A device's IP address could change frequently. How do we send a message from one device to another, if they haven't seen each other for some time? Usually this is done by relaying the message through a public server, whose public address (e.g. IP, domain) remains unchanged for a long time. Any device can connect to the public server, to send a message or to subscribe for incoming messages.
Files is just another kind of messages, albeit with larger sizes, so the relaying strategy also works for files. However, relaying lays a huge burden on the server, and it is inefficient if devices are far away from the server. A better strategy is to exchange the devices' address information through the server, so that two devices can establish an ad hoc connection for file transfer. Once the peer-to-peer (P2P) connection is established, we obtain a direct tunnel where we can transfer files without a relay server. This strategy is exactly the basic working principle for a rendezvous server.

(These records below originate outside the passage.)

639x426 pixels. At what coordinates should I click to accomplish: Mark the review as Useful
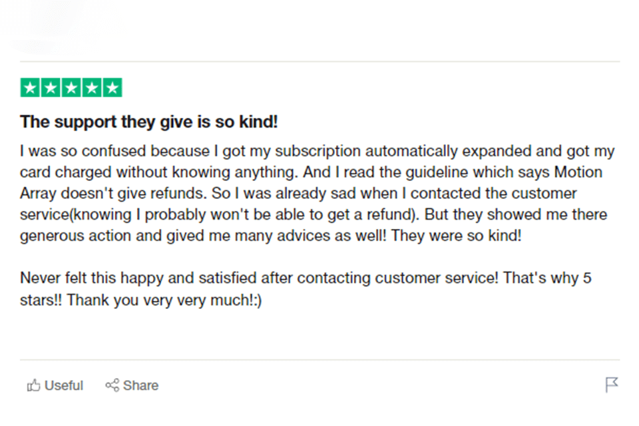(63, 385)
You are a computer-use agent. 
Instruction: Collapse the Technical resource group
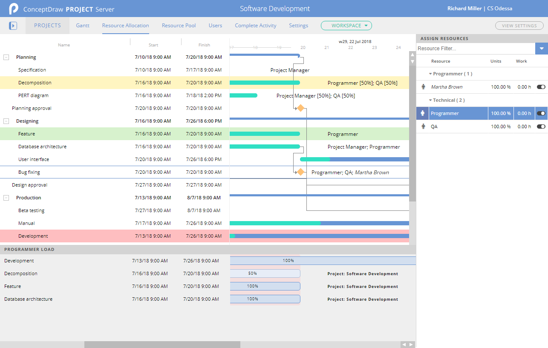pos(430,101)
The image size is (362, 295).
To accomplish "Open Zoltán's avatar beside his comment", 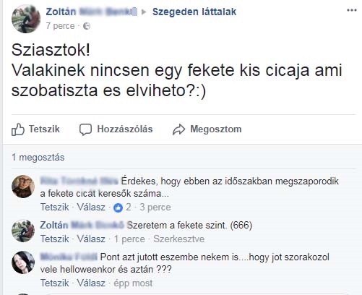I will tap(23, 231).
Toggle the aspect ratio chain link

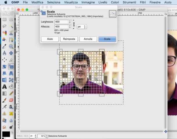pyautogui.click(x=74, y=24)
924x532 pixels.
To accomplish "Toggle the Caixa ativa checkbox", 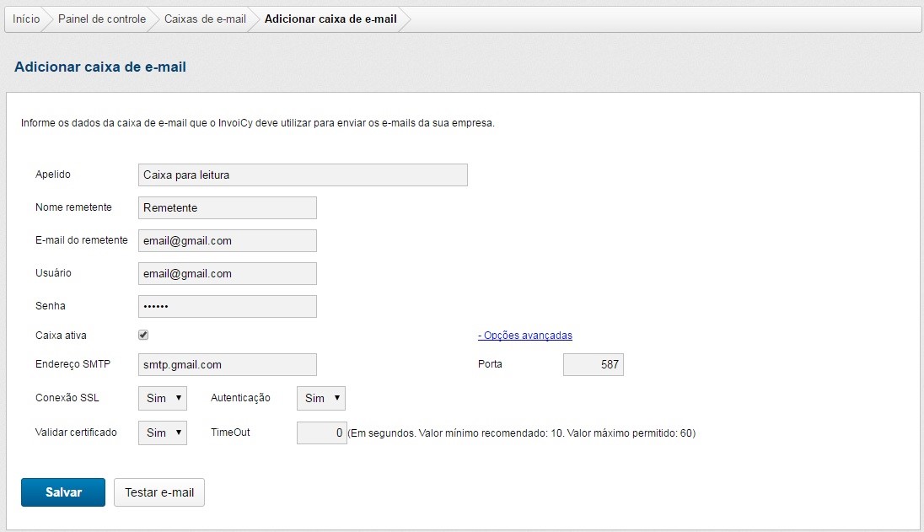I will (143, 335).
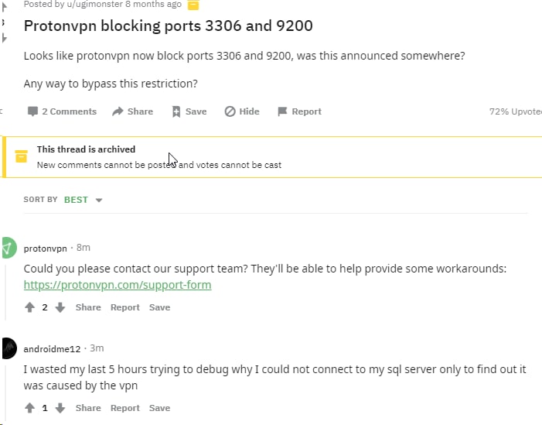Click the archived thread notice icon
The width and height of the screenshot is (542, 425).
(x=22, y=157)

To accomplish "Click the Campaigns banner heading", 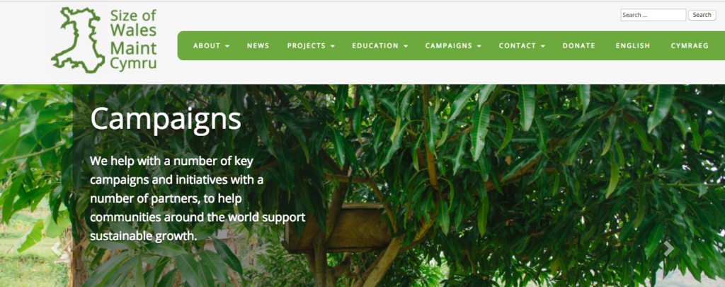I will tap(166, 120).
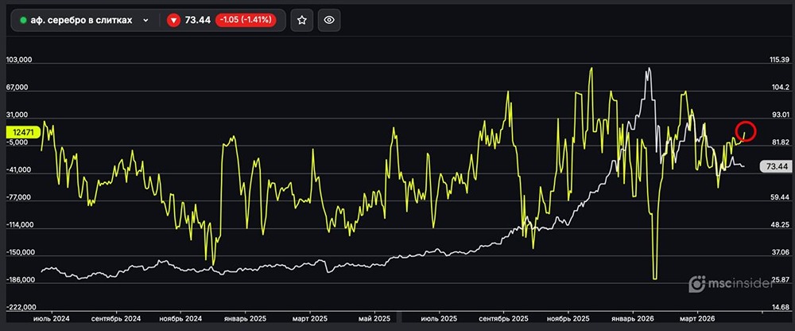Click the red circle marker on chart
The height and width of the screenshot is (331, 795).
(x=745, y=130)
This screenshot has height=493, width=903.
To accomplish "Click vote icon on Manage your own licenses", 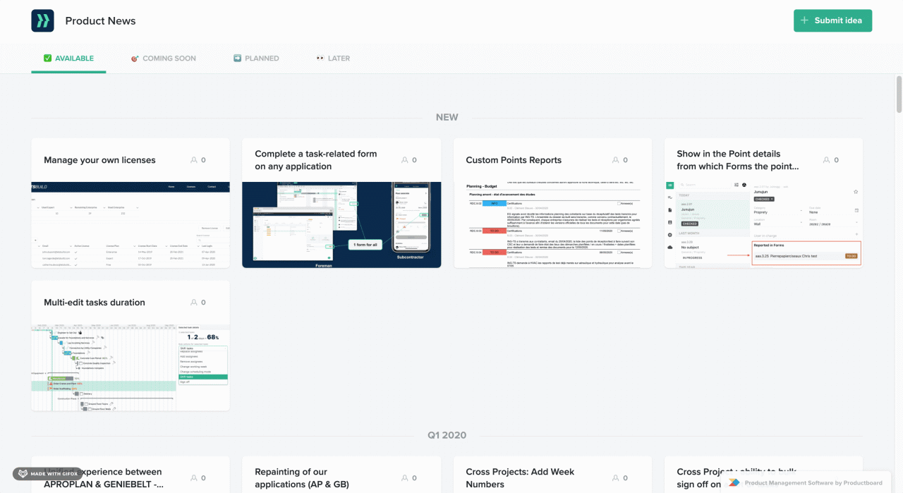I will click(x=194, y=160).
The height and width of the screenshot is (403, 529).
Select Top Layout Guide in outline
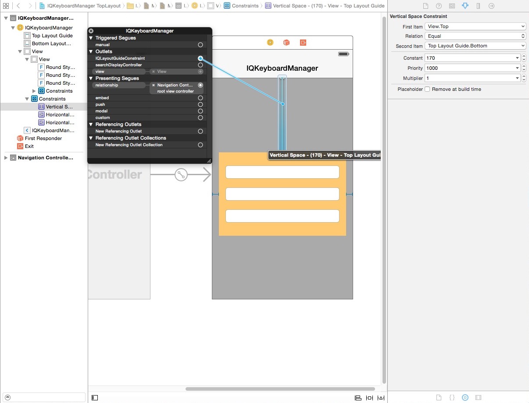[52, 36]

In a traditional approach, a rendezvous service runs as a single process, because it needs to make connections with both side and obtain addresses from both. Edge function changes this situation by providing computing endpoints distributed across the globe and optimized intra-connections among them. Regardless of which instance a device connects to, its address information can be quickly sent to any other instance.

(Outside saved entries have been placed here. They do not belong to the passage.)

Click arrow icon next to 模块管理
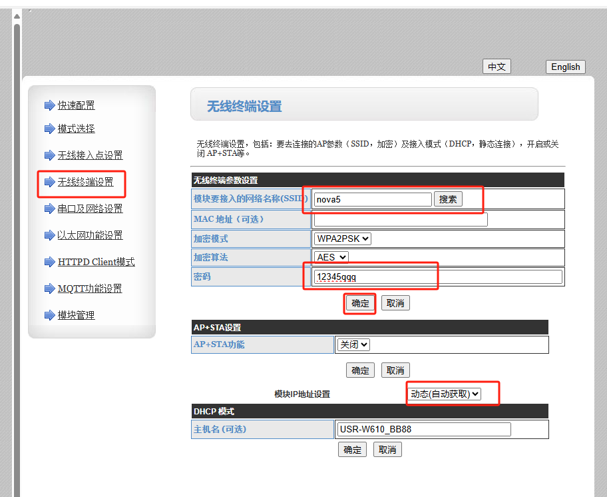 coord(49,315)
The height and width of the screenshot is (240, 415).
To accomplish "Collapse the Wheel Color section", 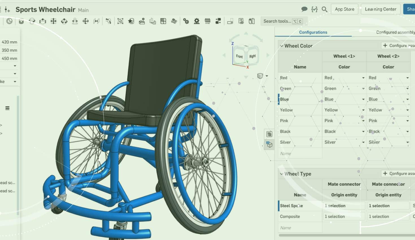I will [x=281, y=46].
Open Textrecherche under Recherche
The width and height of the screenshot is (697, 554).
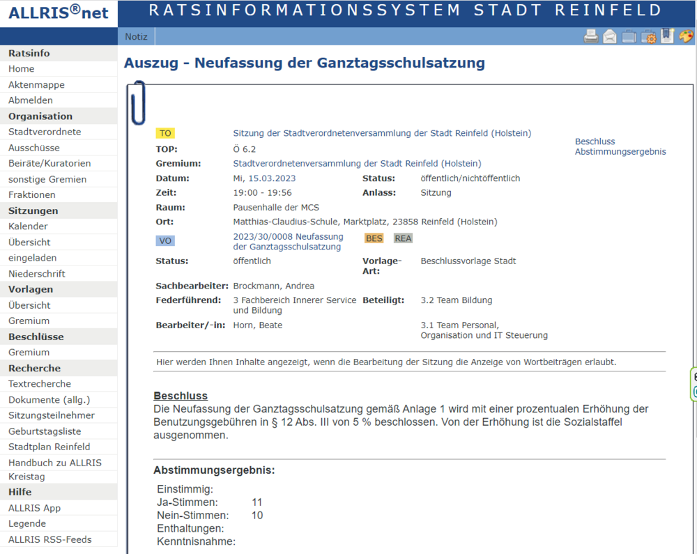(x=40, y=384)
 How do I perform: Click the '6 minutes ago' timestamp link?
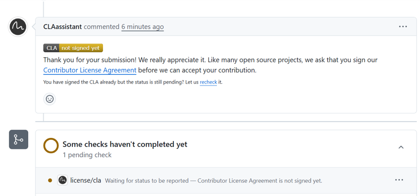[x=143, y=26]
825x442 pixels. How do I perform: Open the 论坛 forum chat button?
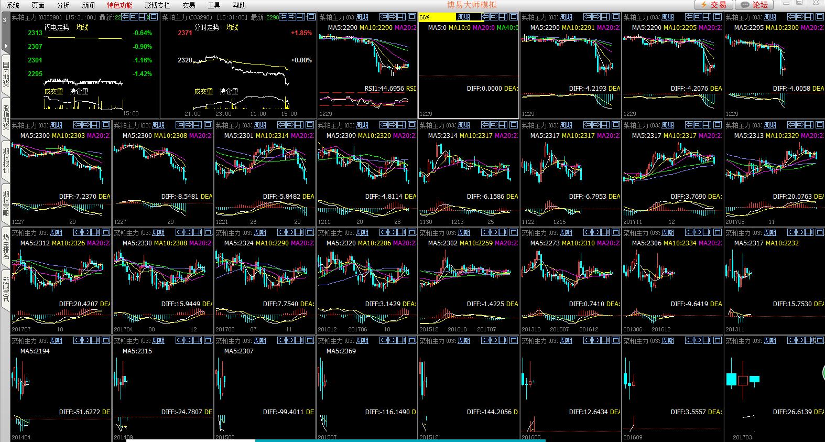[754, 5]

Take a look at how an edge network handles the two scenarios below:
- A and B are geographically close, so they are able to find a common closest endpoint for rendezvous.
- C and D are far from each other, but they can each find a closest endpoint, and those two endpoints are able to talk to each other efficiently. This is like walking towards your laptop and starting a video conference meeting with your friend who lives at the other end of the globe.
The idea of exchanging IP addresses is great, but not all devices own a public IP address. Many devices are behind a facility called NAT (Network Address Translation). In NAT, any time when a device try to connect to the outside world, the device needs to "rent" a temporary public address from the NAT to associate with a device local address for a connection. This association is called an address mapping pair.
In order for two devices behind two different NATs to establish a direct connection, each needs to obtain an address mapping pair from its NAT. The following steps take place to create such mappings and use them for P2P connection:
- Outbound connection to a public address, i.e. the rendezvous service, creates a pair of address mapping
- The rendezvous service is able to see the temporary public address of this connection.
- The rendezvous service sends each device the temporary public address of the other.
- Each device shut down the connection to the rendezvous service, and immediately reuse the connection's local address to open a connection to the other's temporary public address.
- The new connections are able to reuse the mapping, and one of them will succeed.
Still curious about the implementation? You can find the rendezvous service in edge/index.ts and the client-side of hole-punching in pkg/pnet/p2p.go. BTW, you would probably find it interesting to read Tailscale's exteneded discussion on NAT traversal.